So my mother has never been a good influence in my life.
Since I was a child, she's been addicted to drugs, she's stole, and she even attempted suicide at one point.
Through that all, We've always been close and I've basically helped her through countless nights she's come home drunker than hell or doped up or on the run and comforted her.
About four years ago she went to prison for breaking probation and got clean. She came home, and she was doing good, no cigarettes or drugs or anything, but she started hanging out with the wrong people and doing drugs again. Still, I put up with her and loved her because she was my mother.
For the past few weeks though, she's come home drunk pissed off at the world for no reason and raising hell about anything and everything. A few times she told me she hated me and that I should move in her drunken rage, so secretly, me and my dad began to plot to move to Kentucky where his family is.

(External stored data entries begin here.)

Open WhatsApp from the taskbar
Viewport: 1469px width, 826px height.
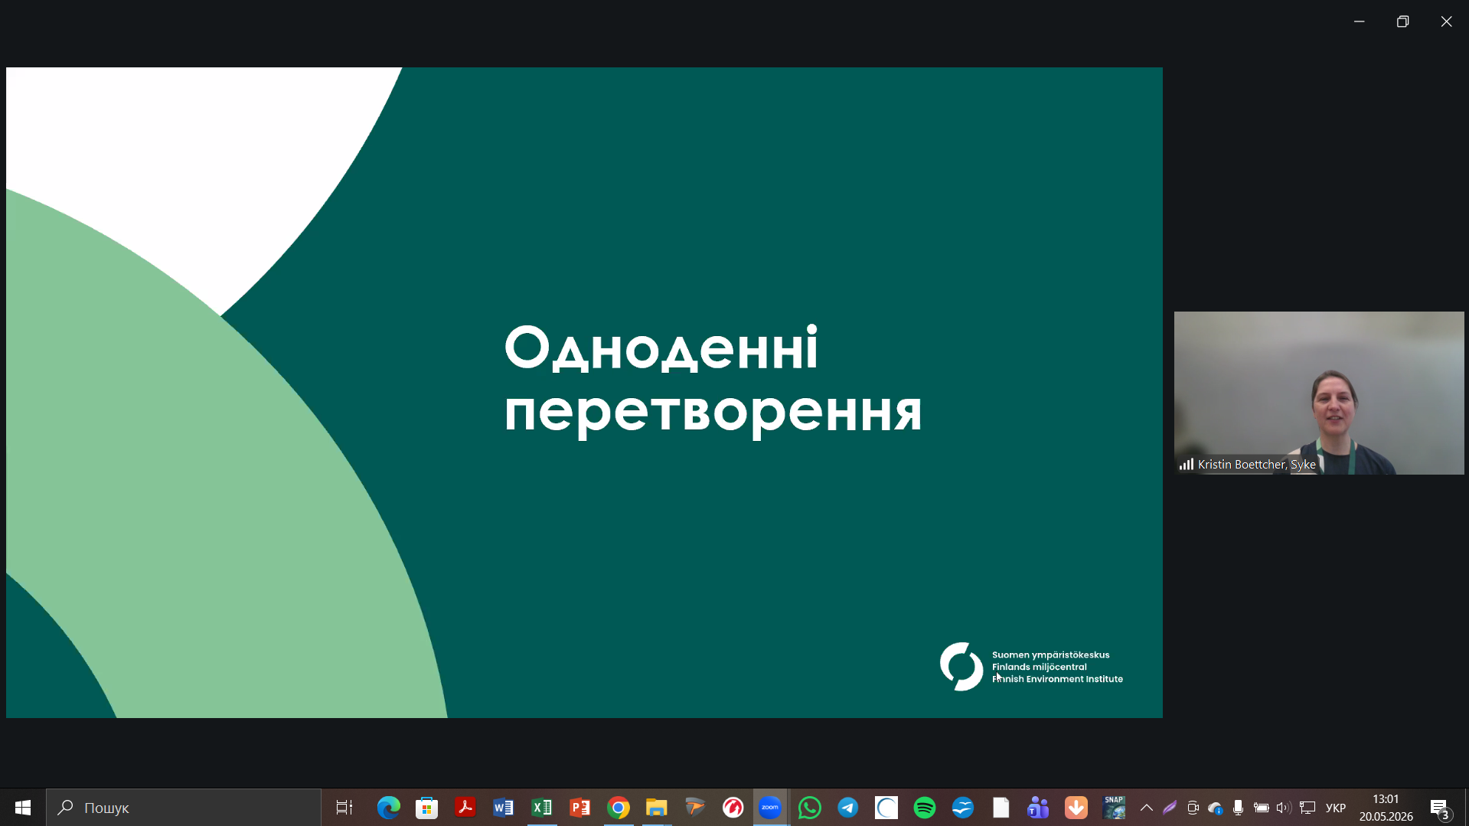[810, 808]
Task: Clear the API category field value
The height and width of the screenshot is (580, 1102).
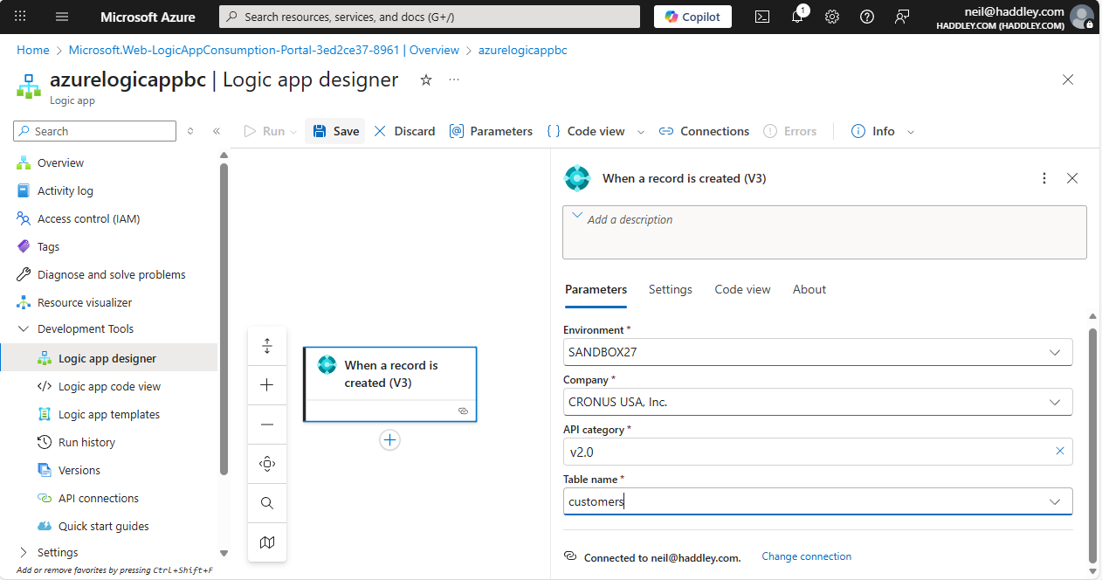Action: pyautogui.click(x=1059, y=452)
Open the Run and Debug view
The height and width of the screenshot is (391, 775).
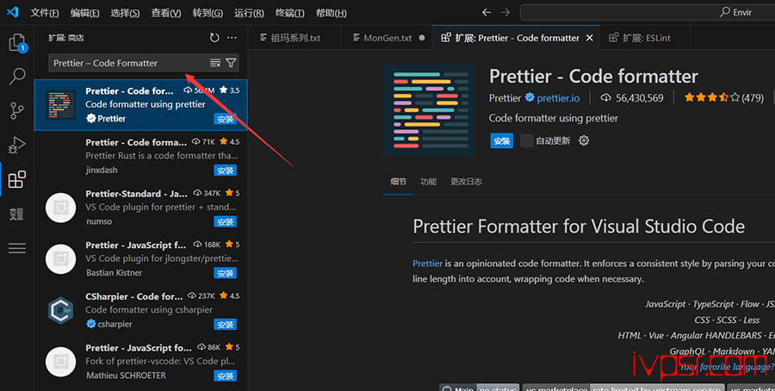(x=16, y=145)
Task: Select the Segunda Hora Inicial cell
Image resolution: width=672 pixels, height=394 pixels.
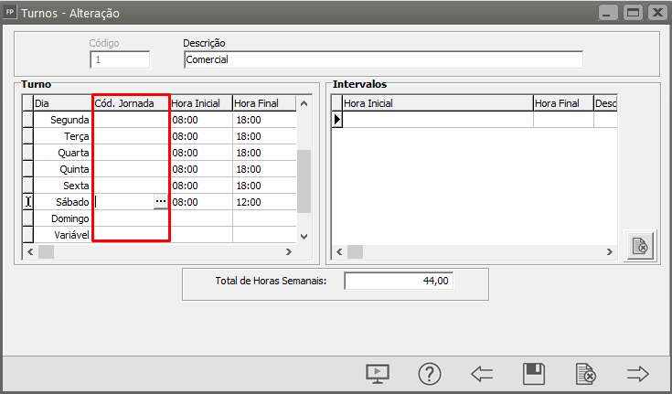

I don't mean to sound like I'm asking for attention, but my mother just tops everything off. My life has been kind of sucky due to family problems and losses I've had(best friend, another friend, grandpa) all in the past couple years. I just recently got fed up with it and my grandma began to tell me I was so mean and hateful to everyone around me. I told her to fuck off and I left. I've tossed my laptop at the floor a few times, and I've broken my gaming controllers in half. I've put holes in the walls, among other things. I have anger problems and they've really acted up lately. Like I said, we began to plot to move to KY

about a week ago, I disappeared without a word. Me and my dad were on the road to KY with everything I cared about in the back. I'm here now in KY living with a better family, a better life, and My friends are better influences.
I feel like people up here actually care about me and about my life, so I'm happy I moved.
But I still didn't tell anyone. Mom, Grandma, Aunt, Cousins, anyone down there. My mother called my friend crying wondering where I was, and I won't call her.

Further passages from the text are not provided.